Critics’ Picks

Wu Hao, Sway, 2009, oil on canvas, 35 x 35".

Wu Hao, Sway, 2009, oil on canvas, 35 x 35".

Taipei

Wu Hao

Metaphysical Art Gallery
7F, No 219. Sec1. Dunhua S. Road
May 18–June 30, 2019

This retrospective of work by Wu Hao—one of the founders of the postwar Taiwanese modernist art collective Ton Fan Art Group—provides a glimpse into the variety of styles that the esteemed painter has employed over his five-decade career. The subjects of Wu’s figurative canvases tend to have a paper doll–like character, their usually female forms sometimes adopting slanted postures beyond the range of realistic human movement. The women’s vividly printed costumes and makeup in Youth, 1994, Clown, 1993, and Sway, 2009—which could be interpreted as depicting many people dancing side by side or various studies of the same woman—reflect the artist’s focus on the ornamentation of figures. Wu’s animal paintings are expressive, as in the vaguely comical expression of the cat interrupted from slumber, both highly attentive to and perplexed by its surroundings, in Suddenly Awake from A Good Dream, 2004.

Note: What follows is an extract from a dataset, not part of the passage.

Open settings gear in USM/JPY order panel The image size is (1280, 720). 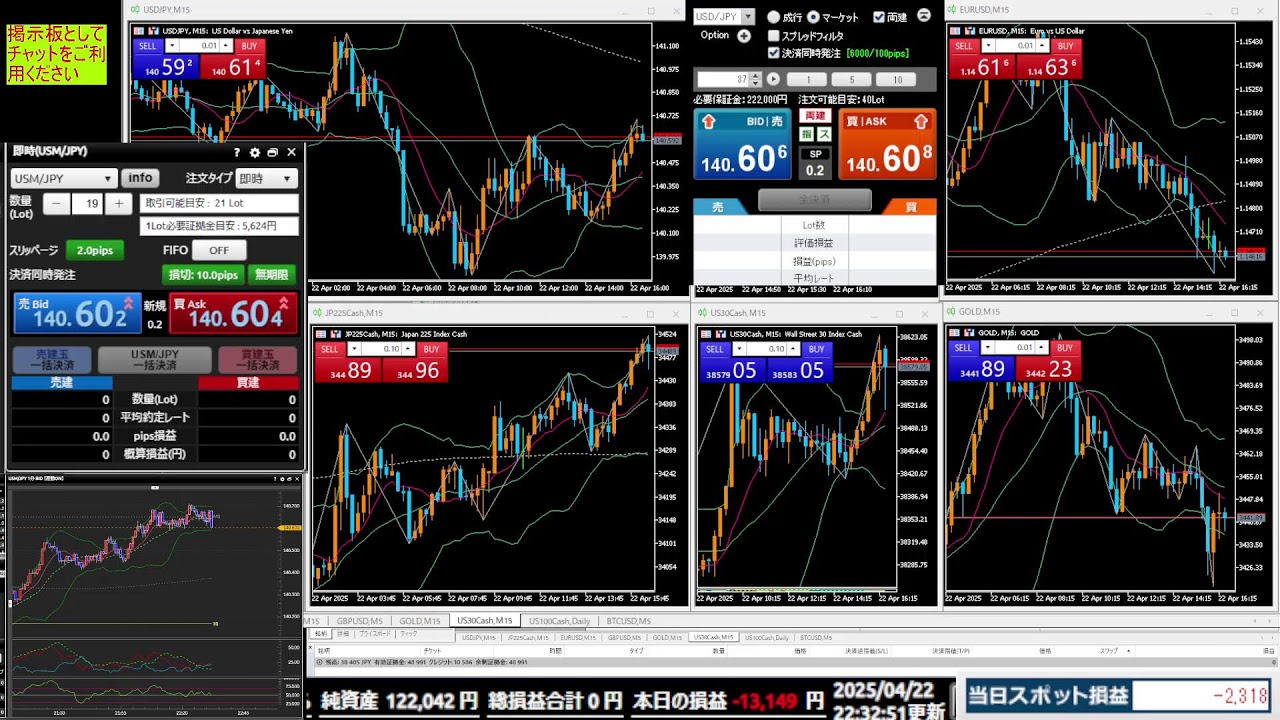(x=255, y=153)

Wu’s woodcuts flaunt the contrasts between the sharp geometric edges of traditional Taiwanese homes and the contours of nature. In Old House in the Reed Field, 1975, a red-brick abode rises out of a crosshatched wheat field and is flanked symmetrically by two hills. As a key figure in both the modernist and nativist art movements in Taiwan—movements otherwise at odds with each other—Wu saw his woodcuts as an attempt to synthesize what he perceived as distinctly Western and Asian styles, likely drawing influence from Chinese woodcuts from the Republican period. His still lifes from the 1990s through the 2010s compress three-dimensional objects such as fruit and flora into the patterned tablecloths on which they are displayed, demonstrating Wu’s strongest gift: the infusion of disparate elements into an abstract unity.